Auszug:
Mit dem Kissen auf die Fensterbank wie unsere Großeltern

Das Fenster ist aber nicht nur ein verglastes, abschirmendes Viereck, sondern kann auch geöffnet werden. Und ist es nicht besonders schön, diese Möglichkeit angesichts des krisenbedingt gedämpften Straßenlärms auch zu nutzen und früh am Morgen dem offensiven Zwitschern der Vögel zuzuhören?

Der eigene Garten als Park-Ersatz - auch schön.
Der eigene Garten als Park-Ersatz - auch schön.

© Kitty Kleist-Heinrich

Wer ein dickes, gemütliches Kissen hat, der kann es auf die Brüstung legen und neugierig dem Treiben auf der Straße folgen, kann lästern und tratschen und kommentieren, wie es unsere Großelterngeneration noch geschätzt hat, zu Zeiten, als kein Rund-um-die-Uhr-TV die ewige Lebenskulisse darstellte.

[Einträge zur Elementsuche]
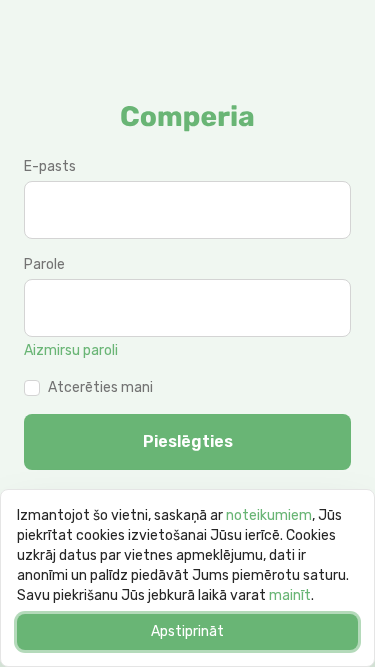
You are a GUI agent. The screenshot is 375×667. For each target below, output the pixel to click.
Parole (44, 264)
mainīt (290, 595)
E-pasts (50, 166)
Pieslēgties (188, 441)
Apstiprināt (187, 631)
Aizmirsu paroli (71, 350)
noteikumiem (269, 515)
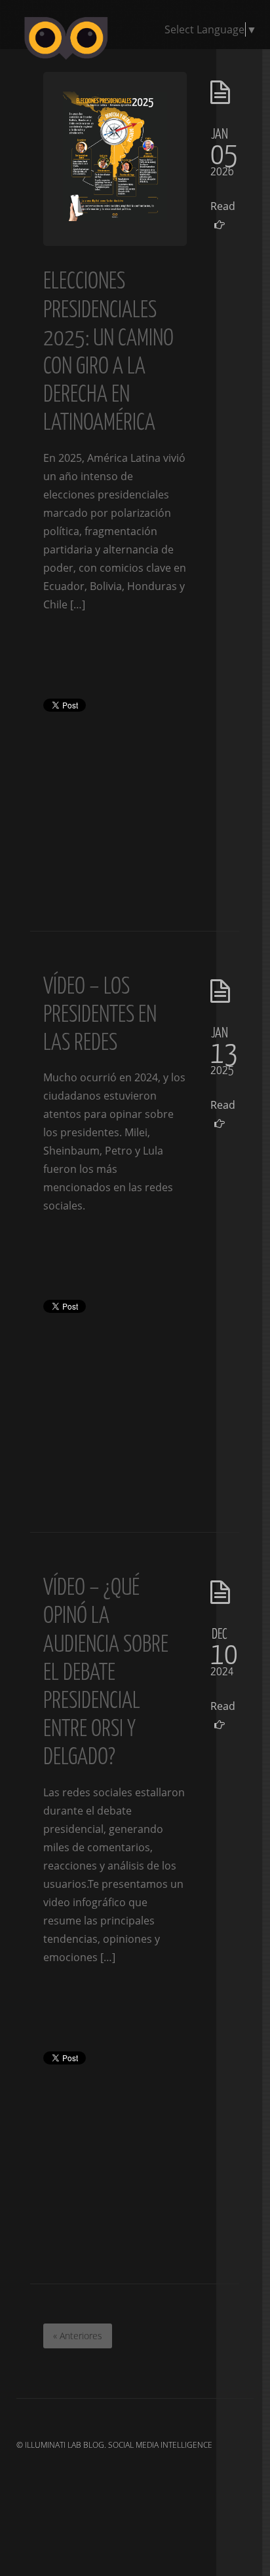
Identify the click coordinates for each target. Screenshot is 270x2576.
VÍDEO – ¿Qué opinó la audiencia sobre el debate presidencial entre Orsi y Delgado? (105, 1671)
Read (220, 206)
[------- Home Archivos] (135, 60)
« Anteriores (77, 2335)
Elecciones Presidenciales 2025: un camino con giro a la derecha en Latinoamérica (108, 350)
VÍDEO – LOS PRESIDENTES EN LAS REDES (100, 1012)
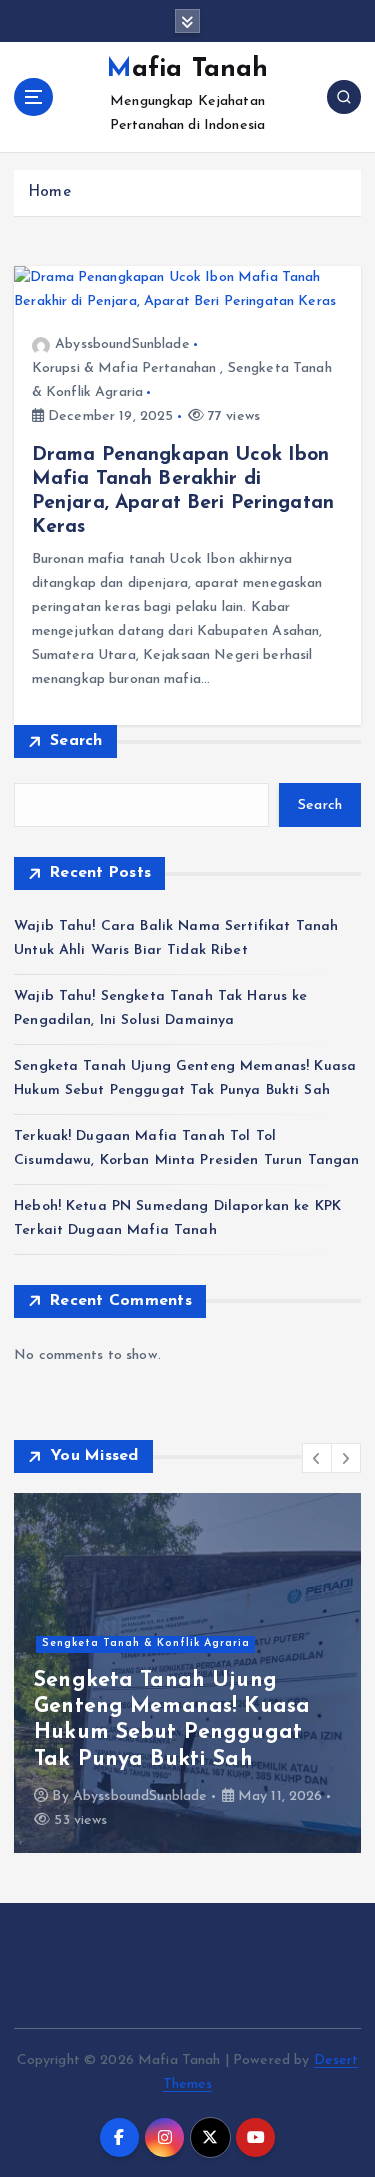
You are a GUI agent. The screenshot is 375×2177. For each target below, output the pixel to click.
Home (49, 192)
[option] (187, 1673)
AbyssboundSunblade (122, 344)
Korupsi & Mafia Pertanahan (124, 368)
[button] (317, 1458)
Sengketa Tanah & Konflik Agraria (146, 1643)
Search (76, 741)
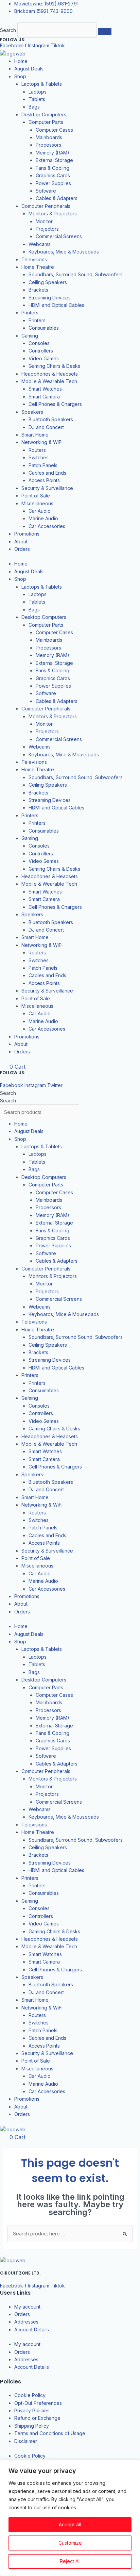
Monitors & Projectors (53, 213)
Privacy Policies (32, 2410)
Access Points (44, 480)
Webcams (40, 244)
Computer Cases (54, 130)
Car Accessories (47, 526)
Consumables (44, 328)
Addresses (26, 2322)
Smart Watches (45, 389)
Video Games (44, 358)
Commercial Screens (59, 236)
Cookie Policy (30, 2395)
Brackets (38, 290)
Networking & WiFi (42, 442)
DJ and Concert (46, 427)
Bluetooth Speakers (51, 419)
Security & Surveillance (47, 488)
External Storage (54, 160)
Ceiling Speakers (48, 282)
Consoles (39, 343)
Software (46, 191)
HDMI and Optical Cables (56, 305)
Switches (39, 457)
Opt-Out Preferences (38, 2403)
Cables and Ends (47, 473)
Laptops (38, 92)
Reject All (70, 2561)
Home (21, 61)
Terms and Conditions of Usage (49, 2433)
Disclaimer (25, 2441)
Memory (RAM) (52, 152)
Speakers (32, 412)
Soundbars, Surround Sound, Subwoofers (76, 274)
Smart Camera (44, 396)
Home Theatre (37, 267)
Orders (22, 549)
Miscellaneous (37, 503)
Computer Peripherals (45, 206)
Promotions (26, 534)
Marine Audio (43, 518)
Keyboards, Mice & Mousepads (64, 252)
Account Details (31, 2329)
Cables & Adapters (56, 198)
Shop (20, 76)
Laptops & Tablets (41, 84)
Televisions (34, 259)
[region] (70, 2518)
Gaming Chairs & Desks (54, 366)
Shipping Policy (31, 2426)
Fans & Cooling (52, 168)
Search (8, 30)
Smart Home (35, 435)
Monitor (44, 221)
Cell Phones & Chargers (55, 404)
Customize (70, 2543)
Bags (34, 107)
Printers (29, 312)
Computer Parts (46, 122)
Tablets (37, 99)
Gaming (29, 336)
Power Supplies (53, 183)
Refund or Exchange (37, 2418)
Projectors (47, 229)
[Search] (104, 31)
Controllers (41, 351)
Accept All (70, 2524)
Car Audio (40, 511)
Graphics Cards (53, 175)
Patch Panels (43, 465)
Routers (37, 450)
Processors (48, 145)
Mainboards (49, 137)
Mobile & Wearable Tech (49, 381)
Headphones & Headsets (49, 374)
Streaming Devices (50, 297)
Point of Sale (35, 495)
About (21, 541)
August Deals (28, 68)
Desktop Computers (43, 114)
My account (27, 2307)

Zu erledigen:
1. Was kann man laut dem Auszug auf die Brüstung legen, um dem Treiben auf der Straße zu folgen?
2. Skaliere die Einträge ab der Zeile mit „Bluetooth Speakers (51, 419)“ bis einschließlich der Zeile mit „Desktop Computers (43, 114)“ und gib nur diese Zeilen samt ihren Anforderungen erneut aus. Multipliziere dabei jede Koordinate in den Antworten mit 1,3 und runde auf ganze Zahlen, wobei Halbe aufgerundet werden.

Erwartete Ergebnisse:
1. Ein dickes, gemütliches Kissen.

2.
Bluetooth Speakers (66, 545)
Security & Surveillance (61, 634)
External Storage (70, 208)
Ceiling Speakers (62, 367)
Consoles (51, 446)
Software (60, 248)
HDMI and Optical Cables (73, 397)
Switches (51, 594)
Opt-Out Preferences (49, 3124)
Cables and Ends (61, 615)
Laptops (49, 120)
Reject All (91, 3329)
Home (27, 79)
Terms and Conditions of Usage (64, 3163)
Disclaimer (33, 3173)
Memory (RAM) (68, 198)
Speakers (42, 536)
Soundbars, Surround Sound, Subwoofers (99, 356)
Smart Camera (57, 515)
Home Theatre (48, 347)
Orders (29, 714)
Miscellaneous (48, 654)
Computer Peripherals (59, 268)
Promotions (34, 694)
Marine Audio (56, 673)
Keyboards, Mice & Mousepads (83, 328)
Account Details (40, 3028)
Cables & Adapters (73, 257)
Shop (26, 99)
Laptops & Tablets (53, 109)
Televisions (44, 337)
[region] (91, 3273)
Gaming Chairs & Desks (70, 476)
Shipping Policy (40, 3154)
Fans & Cooling (68, 218)
Search (10, 39)
Smart Home (46, 566)
Monitor (57, 287)
Cell Phones & Chargers (72, 525)
Customize (91, 3306)
Bags (44, 139)
Printers (38, 406)
Computer Parts (60, 159)
Tablets (48, 129)
Gaming (38, 437)
Power Supplies (69, 238)
Refund or Exchange (48, 3143)
Projectors (61, 298)
[Search] (135, 40)
Controllers (53, 456)
Accept All (91, 3281)
Car Audio (52, 664)
Graphics Cards (69, 228)
Patch Panels (56, 605)
Routers (48, 585)
Processors (62, 189)
Mainboards (64, 178)
Mobile & Wearable Tech (64, 495)
Headphones & Headsets (64, 486)
Streaming Devices (65, 386)
Point of Sale (46, 644)
About (27, 703)
August Deals (36, 88)
Desktop Computers (56, 148)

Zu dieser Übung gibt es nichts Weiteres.